Personally I like this option (using interpreters as porting tool) better than cross-compiling, as you can work directly on the target system, except in embedded platforms case.
LLVM IR is target architecture dependent, so it's not portable between machine types.
For simple projects and not-too-complex code the IR technically can be cross-platform (although I never tried whether it worked between different endians); we got a number of early prototypes actually working. We compiled IR "object files" on x64 platform and managed to link them on ARM, after a few extra disassembly steps. They even ran. This was slightly more than 3 years ago.
From my experience a more correct statement would be: "LLVM IR is mostly architecture independent." The moment you mix in extremely low-level code, such as atomics, portability of IR breaks down. The operations for atomic types are (or at least were) inlined as build-host assembly.
It was an interesting exercise nonetheless.
For an example, look at http://llvm.org/devmtg/2014-10/Slides/Skip%20the%20FFI.pdf, from page 103 to 107.
Edit: There seems to be a misunderstanding. What I am saying is that "LLVM IR is mostly architecture indepedent" is false. LLVM IR is not even remotely architecture independent and nonportability happens with even the simplest codes.
Of course that's a different proposition than e.g. compiling a C program to LLVM IR using Clang and then trying to compile that IR on a different target, or trying to interact with non-LLVM-IR functions that conform to the platform ABI.
Of course, the resulting native code may not be the best for the target, since e.g. a native integer on one platform might become a pair of smaller integers on another platform.

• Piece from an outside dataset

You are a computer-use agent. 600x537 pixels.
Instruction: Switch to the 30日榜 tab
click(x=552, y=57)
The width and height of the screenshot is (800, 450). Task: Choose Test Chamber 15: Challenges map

But it could work.
With all of that said, I expect the proposal was to use the Rust compiler to compile the Rust compiler to IR, and I imagine Rust is complex enough that it must generate at least some target-specific IR. Perhaps one could take the generated IR and "normalize" it, but it's questionable whether it would be worth it.
Of course anything compiled on x64 failed to link on ARM.

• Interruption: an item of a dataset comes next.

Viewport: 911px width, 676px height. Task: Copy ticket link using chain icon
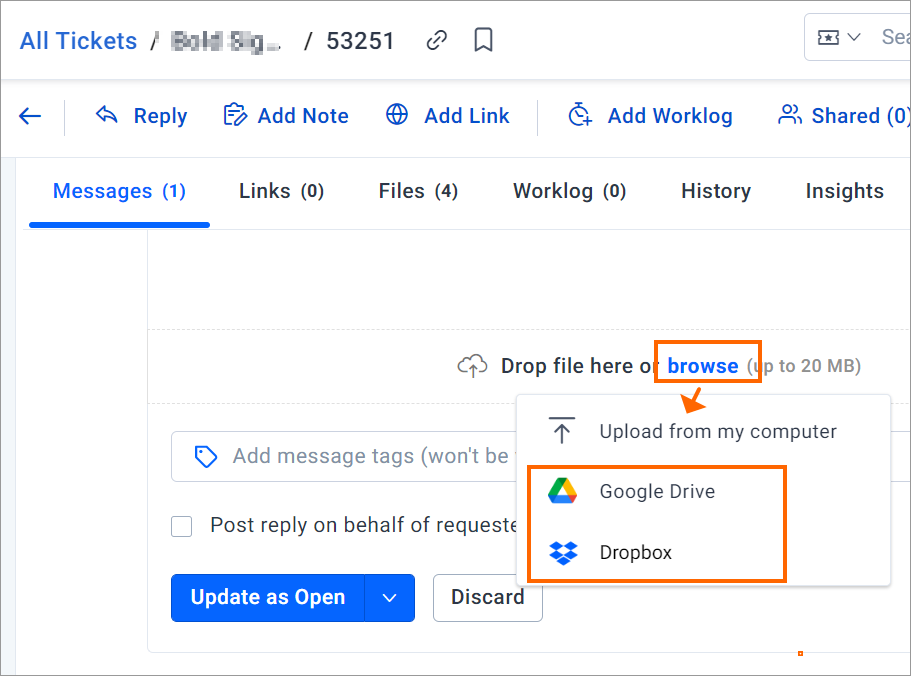436,41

I'm hacking away happily with rust now though, I quite like it so far and am curious to see where it will go from here.
Before that, cargo was always broken, if you didn't have the correct version for building it.
This will certainly change once Rust stable released.
As all things Rust, the whole ecosystem still has a huge label "in construction". The things that are supported and intended to be kept stable are quite stable, though!